Hätte ich als Ehefrau (mit oder ohne Kinder) eines Mannes, der hier ein Arbeitsvisum hat, ebenfalls einen Job und würde ich diesen verlieren, könnte ich dennoch auf Basis eines Angehörigenvisums im Land bleiben. Umgekehrt gilt dies natürlich auch. Bin ich aber Single und habe keinen Job, muss ich das Land innerhalb von 30 Tagen nach Verlust des Arbeitsplatzes verlassen.

Private Sozialversicherung

Hat man aber genügend Geld, lässt es sich hier sehr bequem leben. Abu Dhabi gehört zu den reichsten Städten der Welt und bietet Luxus ohne Ende. Die Expatriates aus dem Westen schätzen vor allem das völlig steuerfreie Einkommen. Während die staatliche Sozialversicherung nur für Emirati und Bürger anderer Golfstaaten vorgesehen ist, kommen für die private Sozialversicherung der Expatriates und ihrer Familien die Arbeitgeber auf. Allerdings sind Mieten und Preise der Privatschulen horrend hoch, und würden diese nicht auch von vielen Arbeitgebern bezahlt werden, wäre es wohl nur mehr ein Bruchteil von westlichen Expatriates, die sich hier ansiedeln würden.

[DATENSATZAUSZÜGE]
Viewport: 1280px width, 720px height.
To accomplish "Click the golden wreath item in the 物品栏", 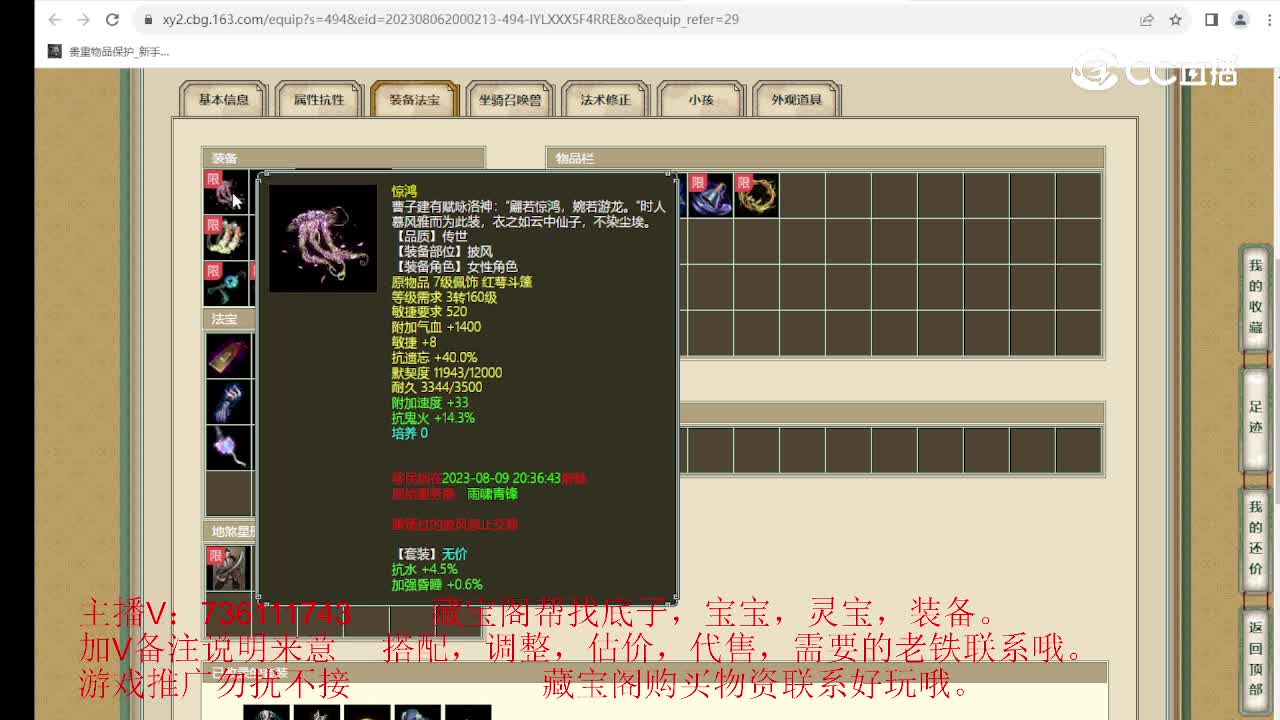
...
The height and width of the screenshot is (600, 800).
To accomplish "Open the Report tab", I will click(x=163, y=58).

[AUFGABENBESCHREIBUNG] Nennen Sie jede Personengruppe, für die der Text über das Leben in Abu Dhabi eine Sozialversicherung vorsieht, und geben Sie jeweils an, ob diese staatlich oder privat ist. Die Einträge sind hierfür ohne Belang.

[ERWARTETE ANTWORT]
- Emirati: staatliche Sozialversicherung
- Bürger anderer Golfstaaten: staatliche Sozialversicherung
- Expatriates: private Sozialversicherung
- Familien der Expatriates: private Sozialversicherung